● Problem to solve: Exactly as they appear below, repeat the lines from the one with "Instruction: Open the" through the one with "The height and width of the screenshot is (566, 987).", and no others.

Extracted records

*** Block opens ***

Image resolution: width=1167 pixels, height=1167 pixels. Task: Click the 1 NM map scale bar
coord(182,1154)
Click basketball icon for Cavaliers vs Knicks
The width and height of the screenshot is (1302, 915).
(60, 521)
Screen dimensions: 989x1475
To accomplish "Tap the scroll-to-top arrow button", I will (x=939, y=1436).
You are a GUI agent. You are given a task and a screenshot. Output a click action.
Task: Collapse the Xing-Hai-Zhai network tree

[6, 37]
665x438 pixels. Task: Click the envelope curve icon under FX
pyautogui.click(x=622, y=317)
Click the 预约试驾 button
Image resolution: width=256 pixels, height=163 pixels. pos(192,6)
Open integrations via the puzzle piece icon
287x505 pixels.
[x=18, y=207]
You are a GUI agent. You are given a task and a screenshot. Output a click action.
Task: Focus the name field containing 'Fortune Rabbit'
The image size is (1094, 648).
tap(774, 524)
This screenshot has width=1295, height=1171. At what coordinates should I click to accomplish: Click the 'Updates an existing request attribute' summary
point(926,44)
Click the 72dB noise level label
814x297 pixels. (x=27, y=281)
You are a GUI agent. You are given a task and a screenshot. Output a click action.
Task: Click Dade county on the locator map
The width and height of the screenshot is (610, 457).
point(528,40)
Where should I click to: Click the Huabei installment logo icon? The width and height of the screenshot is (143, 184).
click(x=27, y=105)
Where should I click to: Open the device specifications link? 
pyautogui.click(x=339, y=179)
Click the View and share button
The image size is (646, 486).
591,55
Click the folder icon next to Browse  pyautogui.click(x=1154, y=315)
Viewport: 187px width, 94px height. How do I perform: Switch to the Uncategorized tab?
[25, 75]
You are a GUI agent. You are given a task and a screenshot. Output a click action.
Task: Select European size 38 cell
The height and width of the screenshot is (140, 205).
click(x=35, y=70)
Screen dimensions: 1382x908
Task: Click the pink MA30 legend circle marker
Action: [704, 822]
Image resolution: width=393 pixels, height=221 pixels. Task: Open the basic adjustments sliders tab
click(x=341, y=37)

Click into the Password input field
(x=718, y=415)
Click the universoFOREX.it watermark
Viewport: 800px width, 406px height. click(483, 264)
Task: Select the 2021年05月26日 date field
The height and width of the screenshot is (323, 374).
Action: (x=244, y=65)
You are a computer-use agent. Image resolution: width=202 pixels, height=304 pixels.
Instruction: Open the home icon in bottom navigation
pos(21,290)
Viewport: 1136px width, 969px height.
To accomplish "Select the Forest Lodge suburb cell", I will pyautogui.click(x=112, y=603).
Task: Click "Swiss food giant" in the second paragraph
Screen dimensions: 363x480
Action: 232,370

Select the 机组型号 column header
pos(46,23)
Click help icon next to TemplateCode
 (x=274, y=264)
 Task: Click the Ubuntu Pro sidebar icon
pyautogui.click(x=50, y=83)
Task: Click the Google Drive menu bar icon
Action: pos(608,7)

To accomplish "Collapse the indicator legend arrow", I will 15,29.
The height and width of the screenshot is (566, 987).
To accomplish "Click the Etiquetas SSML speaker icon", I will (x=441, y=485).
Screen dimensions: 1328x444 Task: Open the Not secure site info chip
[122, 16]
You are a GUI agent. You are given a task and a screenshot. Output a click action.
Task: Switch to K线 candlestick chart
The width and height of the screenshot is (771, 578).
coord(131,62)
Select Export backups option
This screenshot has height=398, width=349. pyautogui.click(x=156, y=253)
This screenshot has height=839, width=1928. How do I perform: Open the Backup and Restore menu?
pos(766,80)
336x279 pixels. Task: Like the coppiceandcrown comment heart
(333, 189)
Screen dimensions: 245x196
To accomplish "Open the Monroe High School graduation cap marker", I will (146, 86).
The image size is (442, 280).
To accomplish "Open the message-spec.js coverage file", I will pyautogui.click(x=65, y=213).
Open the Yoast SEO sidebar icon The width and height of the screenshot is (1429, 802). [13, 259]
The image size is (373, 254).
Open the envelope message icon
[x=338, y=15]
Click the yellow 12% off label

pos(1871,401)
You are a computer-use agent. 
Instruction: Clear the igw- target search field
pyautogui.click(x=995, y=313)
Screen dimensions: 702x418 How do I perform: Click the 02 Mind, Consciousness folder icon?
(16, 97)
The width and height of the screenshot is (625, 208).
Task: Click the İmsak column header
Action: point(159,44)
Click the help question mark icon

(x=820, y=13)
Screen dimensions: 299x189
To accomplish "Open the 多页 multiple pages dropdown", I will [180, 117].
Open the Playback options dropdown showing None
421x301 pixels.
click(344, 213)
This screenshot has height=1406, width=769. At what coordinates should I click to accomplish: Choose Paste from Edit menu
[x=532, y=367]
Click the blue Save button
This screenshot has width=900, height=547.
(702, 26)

*** Block closes ***

● Response below:
Instruction: Open the home icon in bottom navigation
pos(21,290)
Viewport: 1136px width, 969px height.
To accomplish "Select the Forest Lodge suburb cell", I will pyautogui.click(x=112, y=603).
Task: Click "Swiss food giant" in the second paragraph
Screen dimensions: 363x480
Action: 232,370

Select the 机组型号 column header
pos(46,23)
Click help icon next to TemplateCode
 (x=274, y=264)
 Task: Click the Ubuntu Pro sidebar icon
pyautogui.click(x=50, y=83)
Task: Click the Google Drive menu bar icon
Action: pos(608,7)

To accomplish "Collapse the indicator legend arrow", I will 15,29.
The height and width of the screenshot is (566, 987).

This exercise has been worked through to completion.